Rapping as an ex-mech soldier-turned-freelance rhyme mercenary gives Del an excuse to work in words like "hyperwarp" and "parsecs" and "nanoseconds" and "psychotropics" into his verses—all words that sound great in a rap song. Hearing him rhyme "digital," "citadel," "critical," and "pivotal" in the same bar ("Things You Can Do") is one of rap's purest highs. And crucially, Del doesn't sound like one of those rappers that try to cram fifty-two polysyllabic words in one line, as if using as many Big Words as you can makes you a good rapper. He's just being Del, the nerdy (but not a nerd!) badass rapper who fights aliens in intergalactic rap battles while sounding cool as fuck.

43. t.i.
KING
(2006)

It's tempting to say that if it weren't for "What You Know" T.I.'s career wouldn't have shot into the stratosphere, but the rest of King proves that Clifford Harris was already well on his way to appearing in Ridley Scott movies and topping the Billboard charts, even if his Roberta Flack-interpolating behemoth never existed.
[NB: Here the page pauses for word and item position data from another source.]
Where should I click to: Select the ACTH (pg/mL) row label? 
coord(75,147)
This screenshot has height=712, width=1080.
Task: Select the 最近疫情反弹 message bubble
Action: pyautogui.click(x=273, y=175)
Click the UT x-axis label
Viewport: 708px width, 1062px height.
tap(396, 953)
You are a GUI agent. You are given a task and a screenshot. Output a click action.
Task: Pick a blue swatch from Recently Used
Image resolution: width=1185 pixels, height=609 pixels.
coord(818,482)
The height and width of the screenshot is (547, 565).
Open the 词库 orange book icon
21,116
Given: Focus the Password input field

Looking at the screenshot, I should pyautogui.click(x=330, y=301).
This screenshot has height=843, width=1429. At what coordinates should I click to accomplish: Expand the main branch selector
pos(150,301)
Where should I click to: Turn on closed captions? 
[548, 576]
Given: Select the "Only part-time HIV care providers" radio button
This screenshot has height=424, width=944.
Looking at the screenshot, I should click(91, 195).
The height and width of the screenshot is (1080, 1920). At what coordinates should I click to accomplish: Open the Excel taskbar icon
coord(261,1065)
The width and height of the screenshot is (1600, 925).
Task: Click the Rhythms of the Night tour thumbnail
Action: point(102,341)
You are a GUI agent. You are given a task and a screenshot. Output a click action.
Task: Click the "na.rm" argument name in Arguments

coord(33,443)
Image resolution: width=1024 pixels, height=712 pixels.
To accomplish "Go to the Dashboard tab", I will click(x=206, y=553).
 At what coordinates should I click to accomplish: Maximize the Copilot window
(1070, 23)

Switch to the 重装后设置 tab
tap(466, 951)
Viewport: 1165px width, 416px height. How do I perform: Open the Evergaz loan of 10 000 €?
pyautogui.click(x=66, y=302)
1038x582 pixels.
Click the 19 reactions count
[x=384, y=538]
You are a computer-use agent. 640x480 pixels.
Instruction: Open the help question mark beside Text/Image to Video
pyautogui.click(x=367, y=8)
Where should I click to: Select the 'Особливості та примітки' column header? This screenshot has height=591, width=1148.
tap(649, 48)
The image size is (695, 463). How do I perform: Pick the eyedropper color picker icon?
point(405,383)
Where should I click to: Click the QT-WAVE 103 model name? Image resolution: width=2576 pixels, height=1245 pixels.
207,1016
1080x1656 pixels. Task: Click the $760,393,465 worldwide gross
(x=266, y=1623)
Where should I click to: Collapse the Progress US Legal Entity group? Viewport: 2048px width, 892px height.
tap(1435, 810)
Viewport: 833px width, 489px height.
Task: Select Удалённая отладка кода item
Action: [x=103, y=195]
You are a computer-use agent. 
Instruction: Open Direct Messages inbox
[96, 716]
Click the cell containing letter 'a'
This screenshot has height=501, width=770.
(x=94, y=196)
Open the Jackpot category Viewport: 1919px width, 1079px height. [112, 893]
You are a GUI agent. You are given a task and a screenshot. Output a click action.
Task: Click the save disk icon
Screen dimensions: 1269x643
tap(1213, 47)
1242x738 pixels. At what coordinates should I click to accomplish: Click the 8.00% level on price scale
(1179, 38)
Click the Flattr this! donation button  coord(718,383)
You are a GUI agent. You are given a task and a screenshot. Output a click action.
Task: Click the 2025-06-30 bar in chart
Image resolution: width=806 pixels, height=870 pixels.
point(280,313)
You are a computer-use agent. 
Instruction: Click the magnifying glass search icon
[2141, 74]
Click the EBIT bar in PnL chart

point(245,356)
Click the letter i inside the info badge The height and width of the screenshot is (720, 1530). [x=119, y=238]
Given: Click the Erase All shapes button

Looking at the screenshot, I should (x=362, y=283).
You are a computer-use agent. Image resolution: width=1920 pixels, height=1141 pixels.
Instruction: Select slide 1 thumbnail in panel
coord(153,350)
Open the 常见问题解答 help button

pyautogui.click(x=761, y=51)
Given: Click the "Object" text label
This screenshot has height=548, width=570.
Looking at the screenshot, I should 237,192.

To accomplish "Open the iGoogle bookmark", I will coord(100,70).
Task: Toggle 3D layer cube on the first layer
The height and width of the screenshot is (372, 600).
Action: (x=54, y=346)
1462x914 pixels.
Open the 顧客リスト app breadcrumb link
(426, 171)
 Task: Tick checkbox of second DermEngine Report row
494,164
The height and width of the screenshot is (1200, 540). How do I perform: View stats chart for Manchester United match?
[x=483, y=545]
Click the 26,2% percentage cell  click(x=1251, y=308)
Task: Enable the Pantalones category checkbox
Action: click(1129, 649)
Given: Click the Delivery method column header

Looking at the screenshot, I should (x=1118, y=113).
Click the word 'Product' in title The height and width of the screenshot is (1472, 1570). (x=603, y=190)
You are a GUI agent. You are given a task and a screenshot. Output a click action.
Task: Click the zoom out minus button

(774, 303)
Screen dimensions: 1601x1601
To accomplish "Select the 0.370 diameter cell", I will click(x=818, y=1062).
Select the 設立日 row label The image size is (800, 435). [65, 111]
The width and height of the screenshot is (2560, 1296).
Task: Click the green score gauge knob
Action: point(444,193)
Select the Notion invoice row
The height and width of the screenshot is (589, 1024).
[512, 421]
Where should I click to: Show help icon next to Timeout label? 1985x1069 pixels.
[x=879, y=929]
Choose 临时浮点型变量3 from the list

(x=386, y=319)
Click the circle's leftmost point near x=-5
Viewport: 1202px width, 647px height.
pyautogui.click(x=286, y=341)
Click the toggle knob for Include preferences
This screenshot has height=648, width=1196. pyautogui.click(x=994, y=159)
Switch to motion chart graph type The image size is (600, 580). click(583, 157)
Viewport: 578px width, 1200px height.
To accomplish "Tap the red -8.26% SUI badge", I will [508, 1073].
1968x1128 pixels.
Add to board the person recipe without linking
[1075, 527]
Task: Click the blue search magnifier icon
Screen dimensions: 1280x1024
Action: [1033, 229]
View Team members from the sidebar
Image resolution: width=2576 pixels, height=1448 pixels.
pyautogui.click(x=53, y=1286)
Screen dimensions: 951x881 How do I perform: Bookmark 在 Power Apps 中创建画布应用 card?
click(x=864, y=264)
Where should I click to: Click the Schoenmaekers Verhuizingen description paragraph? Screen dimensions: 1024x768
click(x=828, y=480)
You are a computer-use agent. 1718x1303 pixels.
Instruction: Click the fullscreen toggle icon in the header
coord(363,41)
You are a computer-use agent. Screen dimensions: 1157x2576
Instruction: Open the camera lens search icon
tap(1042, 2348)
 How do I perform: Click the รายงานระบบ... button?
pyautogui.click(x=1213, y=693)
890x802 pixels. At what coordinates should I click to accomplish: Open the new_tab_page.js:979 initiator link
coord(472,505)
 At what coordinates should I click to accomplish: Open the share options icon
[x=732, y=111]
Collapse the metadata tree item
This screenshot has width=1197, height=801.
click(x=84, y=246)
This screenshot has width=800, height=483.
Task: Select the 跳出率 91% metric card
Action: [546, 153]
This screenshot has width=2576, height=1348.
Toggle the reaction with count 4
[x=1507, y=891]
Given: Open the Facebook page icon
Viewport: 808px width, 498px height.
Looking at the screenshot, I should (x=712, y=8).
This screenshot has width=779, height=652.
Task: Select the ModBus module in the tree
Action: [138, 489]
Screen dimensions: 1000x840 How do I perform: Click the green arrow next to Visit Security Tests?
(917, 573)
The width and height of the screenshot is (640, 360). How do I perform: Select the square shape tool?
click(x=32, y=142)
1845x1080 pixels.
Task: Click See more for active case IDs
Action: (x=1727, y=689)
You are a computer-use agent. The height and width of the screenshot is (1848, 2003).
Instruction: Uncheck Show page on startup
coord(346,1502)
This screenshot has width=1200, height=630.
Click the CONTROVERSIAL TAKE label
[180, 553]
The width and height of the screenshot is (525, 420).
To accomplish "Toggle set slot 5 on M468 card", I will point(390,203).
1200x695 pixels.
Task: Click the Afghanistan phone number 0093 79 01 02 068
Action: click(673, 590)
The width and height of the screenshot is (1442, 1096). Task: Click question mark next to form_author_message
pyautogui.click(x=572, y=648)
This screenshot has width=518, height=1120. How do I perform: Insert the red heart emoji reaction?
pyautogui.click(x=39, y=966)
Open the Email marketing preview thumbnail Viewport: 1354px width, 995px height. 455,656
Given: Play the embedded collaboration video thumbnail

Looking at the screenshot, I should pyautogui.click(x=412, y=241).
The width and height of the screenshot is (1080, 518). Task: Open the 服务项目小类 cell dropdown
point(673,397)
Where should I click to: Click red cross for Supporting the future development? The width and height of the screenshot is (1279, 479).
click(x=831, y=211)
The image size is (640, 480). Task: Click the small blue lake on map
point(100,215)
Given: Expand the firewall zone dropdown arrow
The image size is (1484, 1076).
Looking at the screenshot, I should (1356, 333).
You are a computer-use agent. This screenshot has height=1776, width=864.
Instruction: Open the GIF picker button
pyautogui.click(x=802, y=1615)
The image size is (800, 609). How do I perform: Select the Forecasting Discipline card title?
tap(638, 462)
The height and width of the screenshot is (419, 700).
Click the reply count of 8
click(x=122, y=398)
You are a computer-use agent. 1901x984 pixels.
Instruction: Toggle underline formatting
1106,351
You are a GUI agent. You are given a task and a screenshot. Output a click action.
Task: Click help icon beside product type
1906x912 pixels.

Revisiting King, "What You Know" still shines as brightly, but what's most striking about T.I.'s fourth full-length is how well it synthesizes the styles T.I. had been working on since I'm Serious, and how on subsequent albums, he would return to the templates perfected and erected on King, albeit unable to recapture the dirt-under-the-nails scowl and snot-nosed unrespectability that infused songs like "I'm Straight," where he sounds almost repulsed by the prospect of being a pop star: "You can keep the game and the fame, the haters and the lames/ Just gimme some cocaine and somewhere I can slang."

King has the best versions of every kind of T.I. song: the Mannie Fresh Trunk-Rattler ("Top Back"), the Bankhead Anthem ("Bankhead," duh), the Produced By An East Coast Producer Doing A "Southern" Beat song (the pair of Just Blaze tracks "King Back" and "I'm Talking to You"), the Unexpected Left-Field Collaboration ("Goodlife," with Common). Hell, even the songs for the ladies are charming. King is the sound of a monarch assuming his throne and donning his crown—or in T.I.'s case, his almost-falling-off fitted cap.